» **Your goal**: Render each line of the listing below as a Markdown table with the columns Row and Listing line, omitting any blank lines.

» **Records to process**:
━━━━━━━━━━━━━━━━

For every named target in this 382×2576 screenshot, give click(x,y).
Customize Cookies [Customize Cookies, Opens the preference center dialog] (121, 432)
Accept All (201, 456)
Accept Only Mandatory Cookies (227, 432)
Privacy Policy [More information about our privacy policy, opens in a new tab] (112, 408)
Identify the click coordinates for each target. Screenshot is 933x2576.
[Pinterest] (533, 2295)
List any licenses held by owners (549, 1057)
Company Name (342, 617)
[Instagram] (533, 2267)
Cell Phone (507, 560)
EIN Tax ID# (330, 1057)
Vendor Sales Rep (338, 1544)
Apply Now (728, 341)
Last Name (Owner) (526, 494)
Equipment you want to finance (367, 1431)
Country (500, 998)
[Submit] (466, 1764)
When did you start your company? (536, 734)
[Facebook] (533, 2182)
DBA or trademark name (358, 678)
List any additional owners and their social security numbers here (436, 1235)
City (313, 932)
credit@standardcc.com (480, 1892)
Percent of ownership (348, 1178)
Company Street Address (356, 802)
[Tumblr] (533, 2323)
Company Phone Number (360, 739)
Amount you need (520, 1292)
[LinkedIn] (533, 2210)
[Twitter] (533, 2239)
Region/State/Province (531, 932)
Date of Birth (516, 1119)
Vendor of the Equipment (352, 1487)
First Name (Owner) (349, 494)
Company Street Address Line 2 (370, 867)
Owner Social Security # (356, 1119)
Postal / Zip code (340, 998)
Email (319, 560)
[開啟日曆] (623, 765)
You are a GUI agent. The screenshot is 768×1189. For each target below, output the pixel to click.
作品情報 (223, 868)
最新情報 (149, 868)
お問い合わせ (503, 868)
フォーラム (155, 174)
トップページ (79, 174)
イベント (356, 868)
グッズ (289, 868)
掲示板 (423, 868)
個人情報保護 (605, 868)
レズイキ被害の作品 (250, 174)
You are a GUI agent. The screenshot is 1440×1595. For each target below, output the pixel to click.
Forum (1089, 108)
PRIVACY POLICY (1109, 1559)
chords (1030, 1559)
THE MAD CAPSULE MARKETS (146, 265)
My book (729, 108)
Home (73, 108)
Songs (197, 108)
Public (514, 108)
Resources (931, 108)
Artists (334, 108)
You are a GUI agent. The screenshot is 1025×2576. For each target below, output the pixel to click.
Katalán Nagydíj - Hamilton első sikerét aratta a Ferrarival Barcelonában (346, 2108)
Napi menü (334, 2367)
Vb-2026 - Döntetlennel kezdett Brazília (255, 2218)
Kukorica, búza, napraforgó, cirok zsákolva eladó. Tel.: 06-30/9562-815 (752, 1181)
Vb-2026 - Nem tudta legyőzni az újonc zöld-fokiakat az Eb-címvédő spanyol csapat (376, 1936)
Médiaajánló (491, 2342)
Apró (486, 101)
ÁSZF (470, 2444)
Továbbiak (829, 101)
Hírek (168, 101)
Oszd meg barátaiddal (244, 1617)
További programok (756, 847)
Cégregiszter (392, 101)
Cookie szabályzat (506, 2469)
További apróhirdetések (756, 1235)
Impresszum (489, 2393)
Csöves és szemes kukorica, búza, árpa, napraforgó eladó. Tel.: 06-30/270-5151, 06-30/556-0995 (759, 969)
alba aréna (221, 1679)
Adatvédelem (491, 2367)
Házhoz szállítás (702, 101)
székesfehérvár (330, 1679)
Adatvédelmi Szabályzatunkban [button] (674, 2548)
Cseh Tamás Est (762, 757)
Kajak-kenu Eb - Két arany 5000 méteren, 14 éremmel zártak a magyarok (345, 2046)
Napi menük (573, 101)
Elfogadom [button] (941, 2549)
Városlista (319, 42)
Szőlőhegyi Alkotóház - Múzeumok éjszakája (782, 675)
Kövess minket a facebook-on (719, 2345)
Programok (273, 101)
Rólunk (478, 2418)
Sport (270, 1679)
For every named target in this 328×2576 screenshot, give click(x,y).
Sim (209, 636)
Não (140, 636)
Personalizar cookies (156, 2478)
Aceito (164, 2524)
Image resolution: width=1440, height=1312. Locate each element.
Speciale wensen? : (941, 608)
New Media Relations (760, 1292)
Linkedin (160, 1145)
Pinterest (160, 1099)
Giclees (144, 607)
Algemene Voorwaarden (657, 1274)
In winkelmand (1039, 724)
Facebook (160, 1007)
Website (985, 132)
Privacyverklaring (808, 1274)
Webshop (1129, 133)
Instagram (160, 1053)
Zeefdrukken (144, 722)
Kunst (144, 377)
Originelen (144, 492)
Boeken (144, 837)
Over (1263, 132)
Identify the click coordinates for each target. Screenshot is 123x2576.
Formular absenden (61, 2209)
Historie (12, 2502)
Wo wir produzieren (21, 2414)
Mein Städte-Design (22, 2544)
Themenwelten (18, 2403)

━━━━━━━━━━━━━━━━

» **Completed exercise**:
| Row | Listing line |
|---|---|
| 1 | For every named target in this 382×2576 screenshot, give click(x,y). |
| 2 | Customize Cookies [Customize Cookies, Opens the preference center dialog] (121, 432) |
| 3 | Accept All (201, 456) |
| 4 | Accept Only Mandatory Cookies (227, 432) |
| 5 | Privacy Policy [More information about our privacy policy, opens in a new tab] (112, 408) |
| 6 | Identify the click coordinates for each target. Screenshot is 933x2576. |
| 7 | [Pinterest] (533, 2295) |
| 8 | List any licenses held by owners (549, 1057) |
| 9 | Company Name (342, 617) |
| 10 | [Instagram] (533, 2267) |
| 11 | Cell Phone (507, 560) |
| 12 | EIN Tax ID# (330, 1057) |
| 13 | Vendor Sales Rep (338, 1544) |
| 14 | Apply Now (728, 341) |
| 15 | Last Name (Owner) (526, 494) |
| 16 | Equipment you want to finance (367, 1431) |
| 17 | Country (500, 998) |
| 18 | [Submit] (466, 1764) |
| 19 | When did you start your company? (536, 734) |
| 20 | [Facebook] (533, 2182) |
| 21 | DBA or trademark name (358, 678) |
| 22 | List any additional owners and their social security numbers here (436, 1235) |
| 23 | City (313, 932) |
| 24 | credit@standardcc.com (480, 1892) |
| 25 | Percent of ownership (348, 1178) |
| 26 | Company Street Address (356, 802) |
| 27 | [Tumblr] (533, 2323) |
| 28 | Company Phone Number (360, 739) |
| 29 | Amount you need (520, 1292) |
| 30 | [LinkedIn] (533, 2210) |
| 31 | [Twitter] (533, 2239) |
| 32 | Region/State/Province (531, 932) |
| 33 | Date of Birth (516, 1119) |
| 34 | Vendor of the Equipment (352, 1487) |
| 35 | First Name (Owner) (349, 494) |
| 36 | Company Street Address Line 2 (370, 867) |
| 37 | Owner Social Security # (356, 1119) |
| 38 | Postal / Zip code (340, 998) |
| 39 | Email (319, 560) |
| 40 | [開啟日曆] (623, 765) |
| 41 | You are a GUI agent. The screenshot is 768×1189. For each target below, output the pixel to click. |
| 42 | 作品情報 (223, 868) |
| 43 | 最新情報 (149, 868) |
| 44 | お問い合わせ (503, 868) |
| 45 | フォーラム (155, 174) |
| 46 | トップページ (79, 174) |
| 47 | イベント (356, 868) |
| 48 | グッズ (289, 868) |
| 49 | 掲示板 (423, 868) |
| 50 | 個人情報保護 (605, 868) |
| 51 | レズイキ被害の作品 (250, 174) |
| 52 | You are a GUI agent. The screenshot is 1440×1595. For each target below, output the pixel to click. |
| 53 | Forum (1089, 108) |
| 54 | PRIVACY POLICY (1109, 1559) |
| 55 | chords (1030, 1559) |
| 56 | THE MAD CAPSULE MARKETS (146, 265) |
| 57 | My book (729, 108) |
| 58 | Home (73, 108) |
| 59 | Songs (197, 108) |
| 60 | Public (514, 108) |
| 61 | Resources (931, 108) |
| 62 | Artists (334, 108) |
| 63 | You are a GUI agent. The screenshot is 1025×2576. For each target below, output the pixel to click. |
| 64 | Katalán Nagydíj - Hamilton első sikerét aratta a Ferrarival Barcelonában (346, 2108) |
| 65 | Napi menü (334, 2367) |
| 66 | Vb-2026 - Döntetlennel kezdett Brazília (255, 2218) |
| 67 | Kukorica, búza, napraforgó, cirok zsákolva eladó. Tel.: 06-30/9562-815 (752, 1181) |
| 68 | Vb-2026 - Nem tudta legyőzni az újonc zöld-fokiakat az Eb-címvédő spanyol csapat (376, 1936) |
| 69 | Médiaajánló (491, 2342) |
| 70 | Apró (486, 101) |
| 71 | ÁSZF (470, 2444) |
| 72 | Továbbiak (829, 101) |
| 73 | Hírek (168, 101) |
| 74 | Oszd meg barátaiddal (244, 1617) |
| 75 | További programok (756, 847) |
| 76 | Cégregiszter (392, 101) |
| 77 | Cookie szabályzat (506, 2469) |
| 78 | További apróhirdetések (756, 1235) |
| 79 | Impresszum (489, 2393) |
| 80 | Csöves és szemes kukorica, búza, árpa, napraforgó eladó. Tel.: 06-30/270-5151, 06-30/556-0995 (759, 969) |
| 81 | alba aréna (221, 1679) |
| 82 | Adatvédelem (491, 2367) |
| 83 | Házhoz szállítás (702, 101) |
| 84 | székesfehérvár (330, 1679) |
| 85 | Adatvédelmi Szabályzatunkban [button] (674, 2548) |
| 86 | Cseh Tamás Est (762, 757) |
| 87 | Kajak-kenu Eb - Két arany 5000 méteren, 14 éremmel zártak a magyarok (345, 2046) |
| 88 | Napi menük (573, 101) |
| 89 | Elfogadom [button] (941, 2549) |
| 90 | Városlista (319, 42) |
| 91 | Szőlőhegyi Alkotóház - Múzeumok éjszakája (782, 675) |
| 92 | Kövess minket a facebook-on (719, 2345) |
| 93 | Programok (273, 101) |
| 94 | Rólunk (478, 2418) |
| 95 | Sport (270, 1679) |
| 96 | For every named target in this 328×2576 screenshot, give click(x,y). |
| 97 | Sim (209, 636) |
| 98 | Não (140, 636) |
| 99 | Personalizar cookies (156, 2478) |
| 100 | Aceito (164, 2524) |
| 101 | Image resolution: width=1440, height=1312. Locate each element. |
| 102 | Speciale wensen? : (941, 608) |
| 103 | New Media Relations (760, 1292) |
| 104 | Linkedin (160, 1145) |
| 105 | Pinterest (160, 1099) |
| 106 | Giclees (144, 607) |
| 107 | Algemene Voorwaarden (657, 1274) |
| 108 | In winkelmand (1039, 724) |
| 109 | Facebook (160, 1007) |
| 110 | Website (985, 132) |
| 111 | Privacyverklaring (808, 1274) |
| 112 | Webshop (1129, 133) |
| 113 | Instagram (160, 1053) |
| 114 | Zeefdrukken (144, 722) |
| 115 | Kunst (144, 377) |
| 116 | Originelen (144, 492) |
| 117 | Boeken (144, 837) |
| 118 | Over (1263, 132) |
| 119 | Identify the click coordinates for each target. Screenshot is 123x2576. |
| 120 | Formular absenden (61, 2209) |
| 121 | Historie (12, 2502) |
| 122 | Wo wir produzieren (21, 2414) |
| 123 | Mein Städte-Design (22, 2544) |
| 124 | Themenwelten (18, 2403) |